PROBLEM DETAILS — In the entries below, locate the line with "The image size", then give again that line and all lines after it, exactly, with pictures omitted.

*** SUPPLIED ENTRIES ***

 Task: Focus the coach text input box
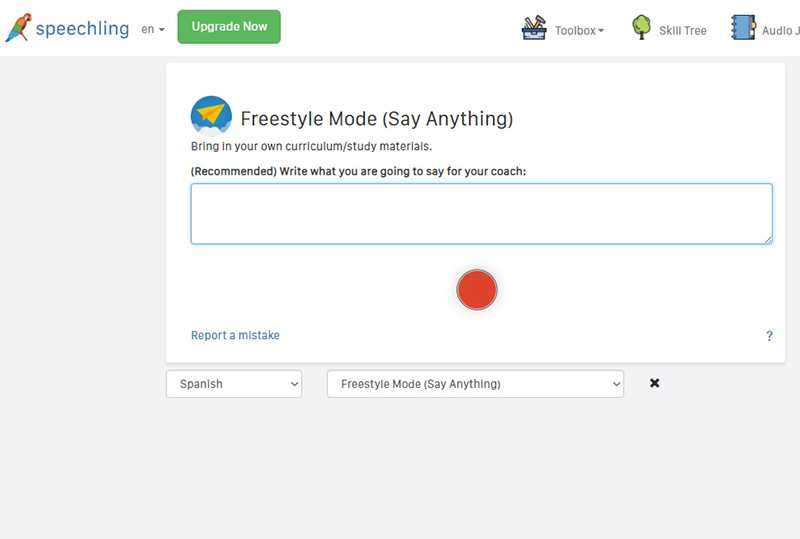pos(481,213)
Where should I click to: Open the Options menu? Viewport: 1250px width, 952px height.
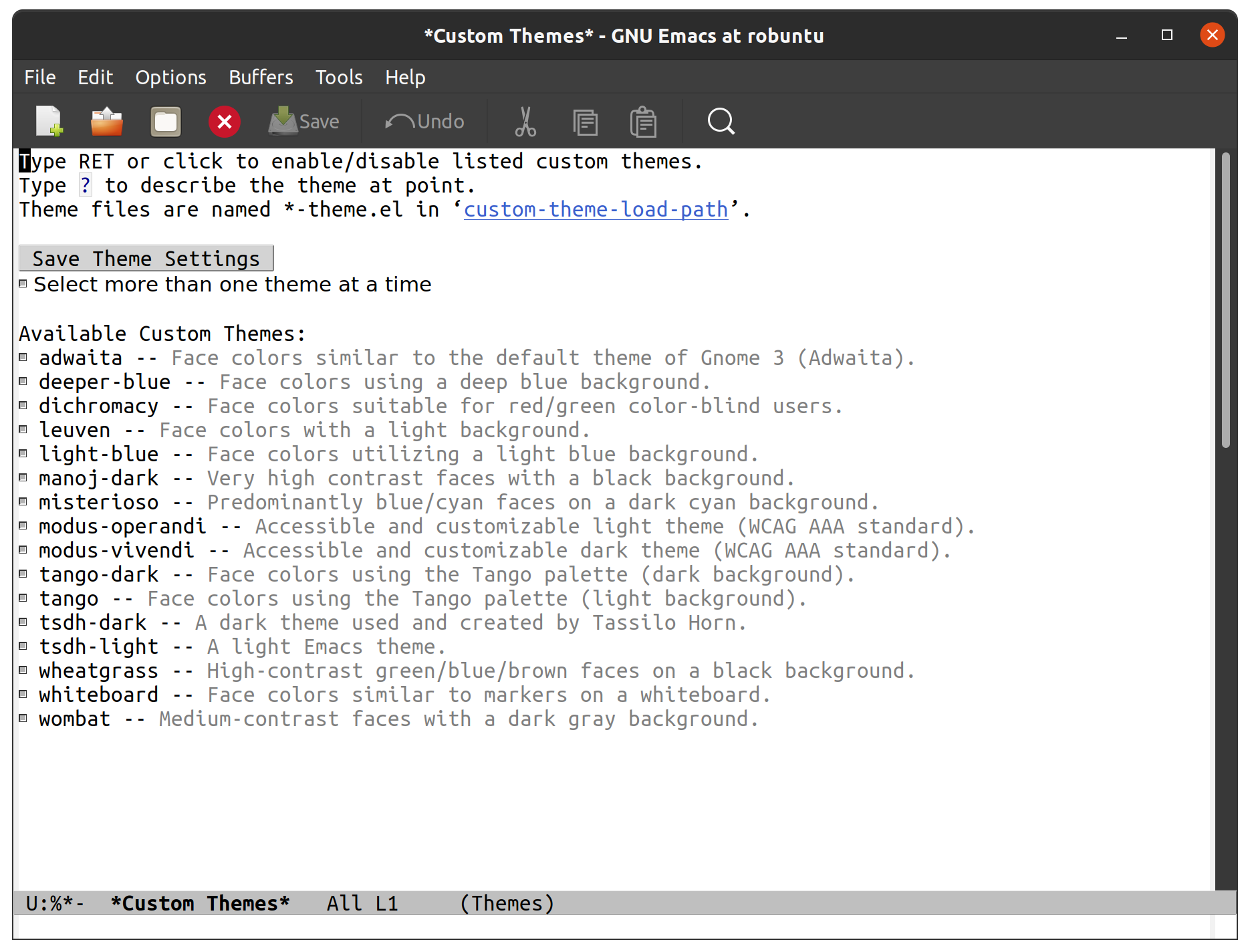coord(170,78)
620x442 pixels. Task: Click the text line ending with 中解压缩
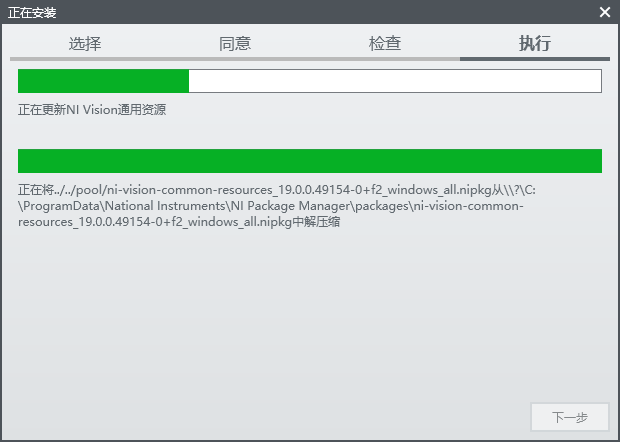(x=180, y=222)
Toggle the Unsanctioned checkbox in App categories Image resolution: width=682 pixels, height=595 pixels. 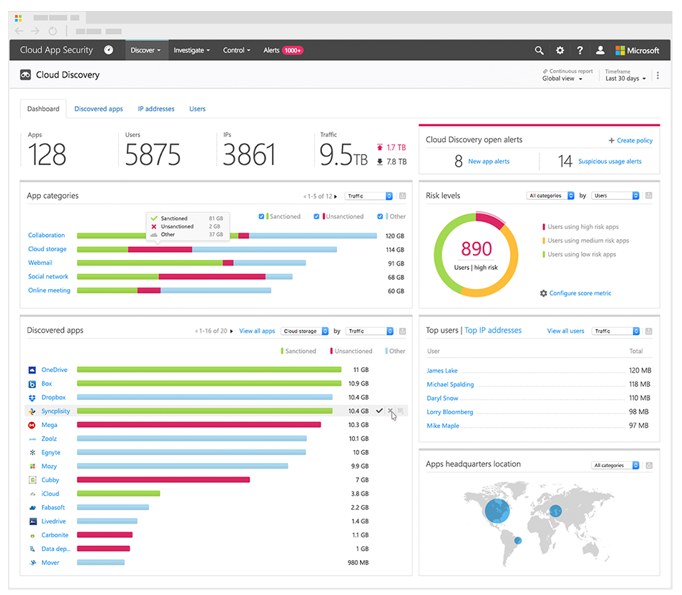317,216
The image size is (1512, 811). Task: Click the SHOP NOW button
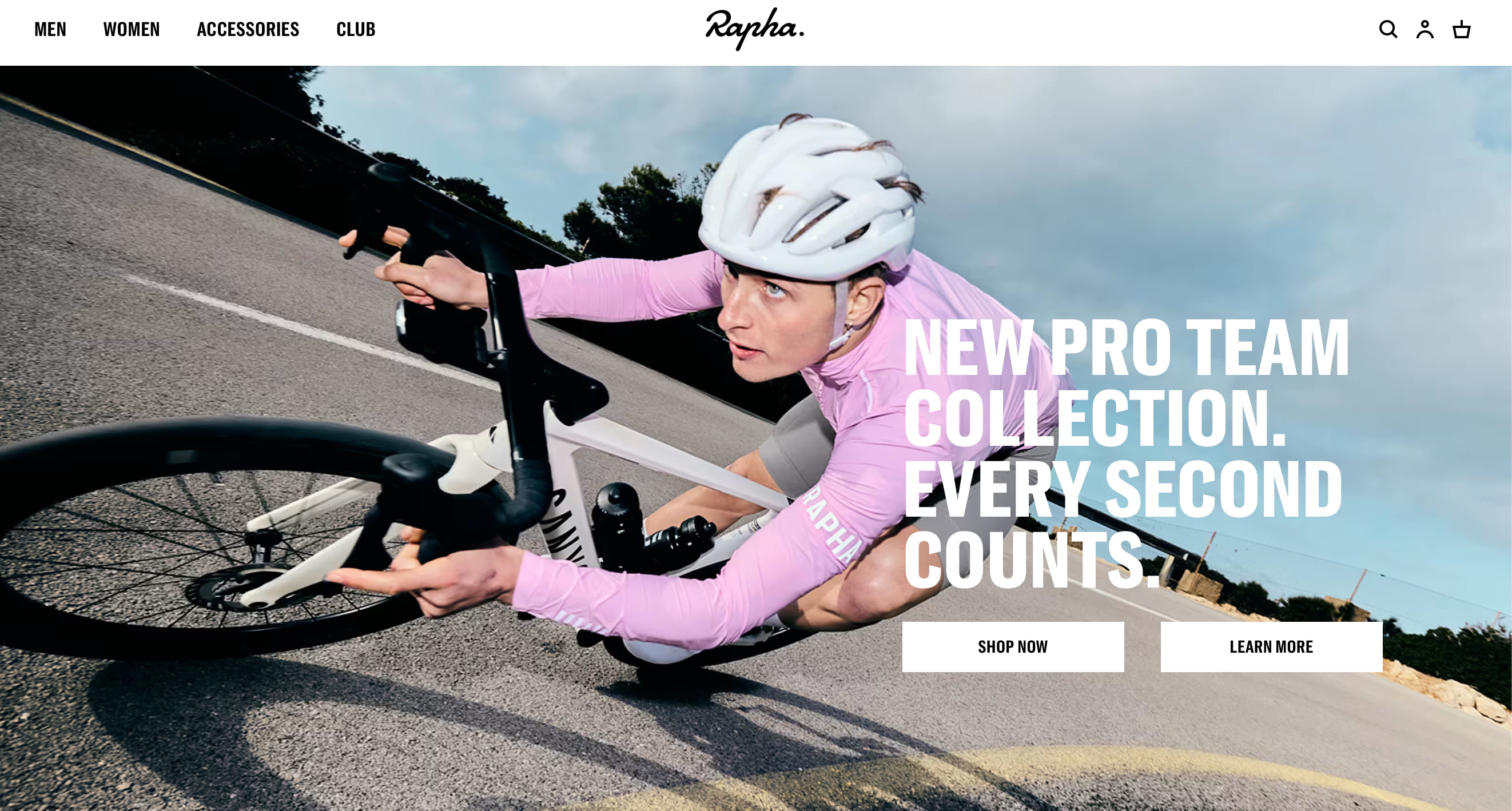[1013, 647]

*** End of SUPPLIED ENTRIES ***

ANSWER BOX —
The image size is (1512, 811). Task: Click the SHOP NOW button
[1013, 647]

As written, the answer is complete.